La dernière sortie médiatique de la plus haute autorité islamique du Mali, l’imam Mahmoud Dicko, intervenant sur l’horreur du 20 novembre et qui tentait de justifier la funeste entreprise par une « colère divine », a suscité de très vives réactions, principalement, celle du procureur général Daniel Amagouin Tessougué. Ce dernier accuse, sans passer par quatre chemins, le chef religieux, de faire les éloges du terrorisme. Une prise de position à son tour qui créera une autre vague d’indignations, particulièrement au sein de la communauté musulmane du Mali.
En effet, l’imam Dicko, sans le « caresser dans le sens du poil », pourrait lui aussi reprocher au procureur Tessougué de n’avoir point songé à démissionner de ses fonctions lorsque des terroristes furent libérés sous ses yeux par le gouvernement avec la main bien visible de la France, malgré l’immense frustration que cela a créée chez les Maliens.
L’imam aurait bien le droit de douter de ses « convictions juridiques », surtout vu les incessants tapages médiatiques d’un procureur tonitruant qui, pour la plupart du temps, ne produisent rien de concret en termes de retombées judiciaires. L’on serait plutôt mieux enchanté, voire beaucoup plus reconnaissant si, par exemple, Daniel A. Tessougué, loin de toutes déclarations populistes et fanfaronnes, avait réussi à s’attaquer, corps et âme, à tous ces scandales honteux qui ont nettement impliqué IBK et son régime depuis l’investiture d’un président qui avait fermement promis à son peuple d’assainir la justice.
Les empiètements judiciaires les plus flagrants et de la plus haute indignation ont été bel et bien vus au Mali sous l’ère Ibrahim Boubacar Kéita. Par conséquent, quelles ont véritablement été les actions du procureur visant à tordre le cou à un système judiciaire aussi mafieux que farfelu, incontestablement entretenu par IBK et sa famille politique ?
Et même avant l’installation de l’actuel régime, quel acte patriotique réel, Daniel Tessougué a eu le courage de poser dans l’unique souci de prévenir au mieux, les dérives suicidaires du régime laxiste et ploutocrate de l’ex-président ATT ? En substance, quelle est la proportionnalité entre les actions judiciaires franchement entreprises par le procureur général et les nombreuses violations de la Constitution malienne, faites bien en sa présence, par le pouvoir exécutif, au mépris du peuple ?
Nul doute que la réponse est bien connue de tous ː nous n’avons qu’un magistrat bavard qui ne cherche qu’à être vu plutôt que de faire son travail dans les règles de l’art.
Quid de l’imam Dicko ?
Mahmoud Dicko gagnerait à mieux exploiter l’influence de la plus haute représentation religieuse au Mali dont il est le premier responsable et parvenir à faire le maximum de pression sur les autorités de l’Etat contre les abus de pouvoir et malversations, au bénéfice d’une meilleure justice sociale ; s’il s’engageait dans un combat sans merci contre tous ces centres d’enseignement islamique littéralement transformés en de véritables entreprises d’exploitation d’enfants, livrés de force, à la mendicité et aux pires formes d’insécurité sociale, au nom d’un Dieu qui n’ait absolument jamais demandé à personne de faire souffrir son prochain.

Consignes de travail —
Répondez aux questions ci-dessous d'après l'extrait cité, en numérotant vos réponses de la même manière.
1. Par quelle expression l'imam Mahmoud Dicko a-t-il tenté de justifier l'horreur du 20 novembre ?
2. De quoi le procureur général Daniel Amagouin Tessougué accuse-t-il le chef religieux ?
3. Contre quels établissements l'imam devrait-il, selon le dernier paragraphe, mener un combat sans merci ?

Données fournies —
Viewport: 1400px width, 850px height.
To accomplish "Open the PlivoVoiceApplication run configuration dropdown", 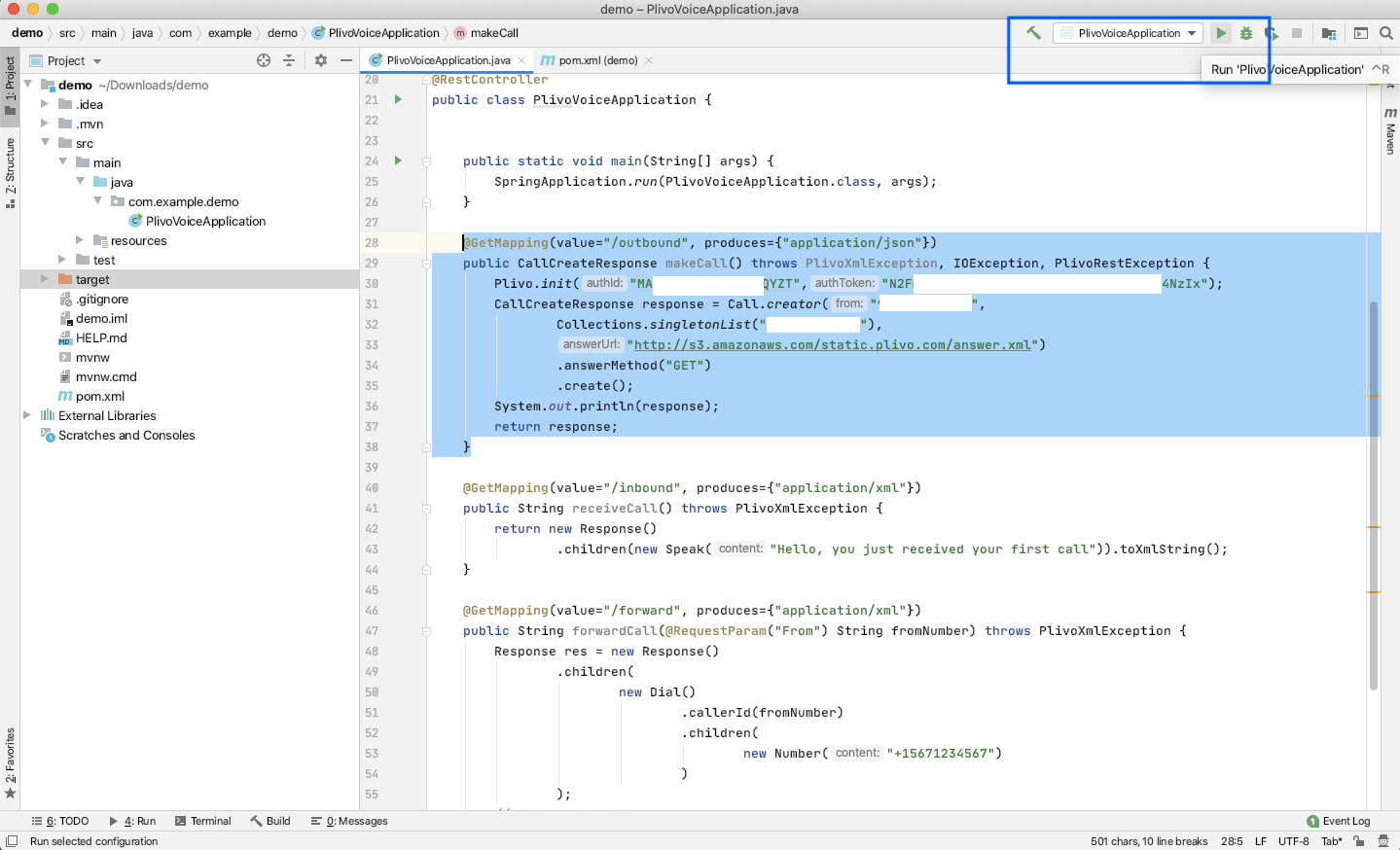I will (x=1129, y=33).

Réponse complète —
1. Il l'a justifiée par une « colère divine ».
2. Il l'accuse de faire les éloges du terrorisme.
3. Contre les centres d'enseignement islamique transformés en véritables entreprises d'exploitation d'enfants, livrés de force à la mendicité et aux pires formes d'insécurité sociale.